Postby Tekhed » Thu Nov 25, 2010 8:03 pm

Finally got cut loose from my situation with my xHPDGF.

Ultimately during one of our “disputes” I pulled a “her”. Instead of seeming overly invested in the discussion and filling my argument with emotion, I simply detached myself while expressing clinical concern and understanding for her position. I kept my voice very quiet and relaxed. When she would call me selfish, I simply agreed and told her that I am human and this is something I need to work on and I’m willing to keep working on.
With this, her volume went up as she suddenly spewed that I’m not understanding her and that I’m not supporting her and making her feel safe. Mind you, keeping this in perspective. This is response to me shooting her a text asking when her and I might be able to sit down and reassess our relationship.
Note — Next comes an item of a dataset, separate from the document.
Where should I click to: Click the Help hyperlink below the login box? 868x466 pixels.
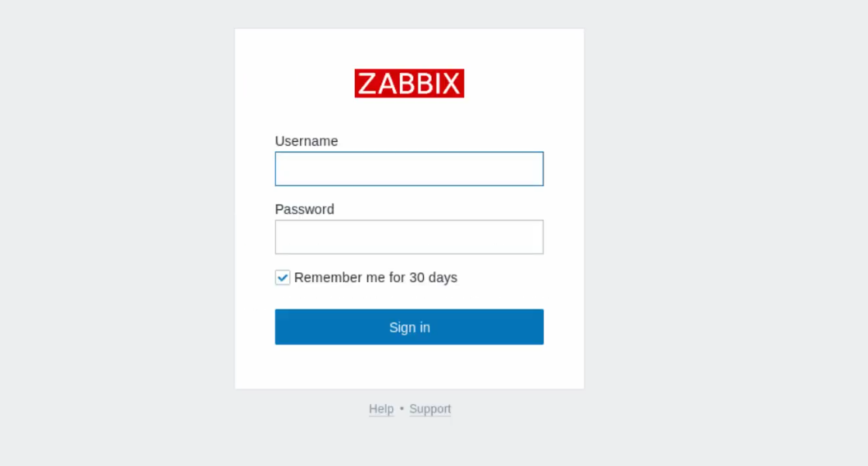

Ultimately, she went NC on me to punish me for taking back control of our argument. Whenever I would act like most couples…”…baby, I feel that…” and so on I would basically get called needy and pounced on. When I flipped the script and started acting like I was a therapist interacting with a client that has a problem (that’s not mine), she became inflamed and basically shut down on me. This is when I realized we were in a Power Struggle…nothing more or less. With a normal partner I would seek equilibrium, but with her and all of our past struggles and demands for me to change (into her pet), there was no way I could balance this.
At one point when I was attempting to placate her while paying my two-hour “apology tax”…she asked me if I was willing to become a p&*ssy…because that’s what I would have to become in order to be the man she wanted to be with. Little did I know at the time that she was being literal in her expression, but I now realize that she was being very specific…and yes, that’s exactly what she wanted (in order to control me). I’m 5’9”, weigh 200 lbs and I’m very athletic…get the picture?? She wanted to own my soul.

Conclusion:

I figured out that she hates arguing with someone who mirrors her tactics. So, when healthy couples will wear their feelings on their sleeve during a disagreement or spat, and communicate to resolve issues, she goes “therapist” on me and makes it look like she’s in control of her emotions and feelings. I did the same and she went absolutely cold on me…I dumped her for good. When she went NC on me, I think she was punishing me for taking control of the last discussion and not being an emotional creature.
I’m thinking this last attempt to cut my ties has finally worked.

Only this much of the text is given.